Multi‑array microseismic monitoring of a hydraulic stimulation in the diatomites by Vinegar et. al. (1992) identified near vertical upward and downward hydraulic fracture growth, approximately N26o E, and a wide process zone related to extensive multi‑fracturing (Mahrer, 1991) surrounding the main fracture. Similar, to the work of Vinegar et. al., data recently recorded on optimally placed mutli‑level multi‑well downhole triaxial geophone arrays offered an opportunity to examine the failure mechanisms, both spatially and temporally, associated with a steaming program in the diatomites. To potentially characterize fracture growth and failure complexity, Seismic Moment Tensor Inversion (SMTI) analysis and source mechanism k‑T type plots were carried out for events with good focal sphere coverage.
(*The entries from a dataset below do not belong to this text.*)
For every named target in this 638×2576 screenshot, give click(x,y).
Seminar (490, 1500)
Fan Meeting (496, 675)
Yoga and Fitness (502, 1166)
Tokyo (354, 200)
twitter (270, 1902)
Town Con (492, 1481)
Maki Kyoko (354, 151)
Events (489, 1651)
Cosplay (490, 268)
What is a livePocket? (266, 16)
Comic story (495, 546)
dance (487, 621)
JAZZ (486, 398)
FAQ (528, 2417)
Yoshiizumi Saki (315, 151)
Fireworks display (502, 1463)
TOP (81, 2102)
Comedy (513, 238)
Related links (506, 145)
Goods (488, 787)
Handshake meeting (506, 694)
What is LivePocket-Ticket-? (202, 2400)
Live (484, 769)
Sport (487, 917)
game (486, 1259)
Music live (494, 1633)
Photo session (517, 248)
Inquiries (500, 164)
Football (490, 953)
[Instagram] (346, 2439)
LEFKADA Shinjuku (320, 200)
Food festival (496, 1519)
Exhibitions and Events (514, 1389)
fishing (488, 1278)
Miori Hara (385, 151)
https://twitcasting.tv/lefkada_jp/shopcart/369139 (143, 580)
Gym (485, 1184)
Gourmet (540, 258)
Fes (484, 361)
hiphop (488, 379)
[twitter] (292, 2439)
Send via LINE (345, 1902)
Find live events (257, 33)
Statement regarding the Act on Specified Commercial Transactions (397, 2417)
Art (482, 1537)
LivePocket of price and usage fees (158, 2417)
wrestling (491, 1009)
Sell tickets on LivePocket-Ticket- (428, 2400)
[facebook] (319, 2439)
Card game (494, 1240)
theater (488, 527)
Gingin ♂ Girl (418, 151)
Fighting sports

The k‑T type plots provided a measure of the relative fracture complexity, versus simple fault‑slip type failures, and the components of failure, i.e., crack opening or closure (with directionality), and shearing (double couple). Additionally, the temporal and spatial positioning of fracture complexity relative to the start and position of the injection, is used to examine initiation/reactivation of fractures, breakout into formation, progression of fracture from the treatment well, and fracture infill behind the fracture front. Based on these studies, further consideration is given to developing a model of fracture development in the diatomites.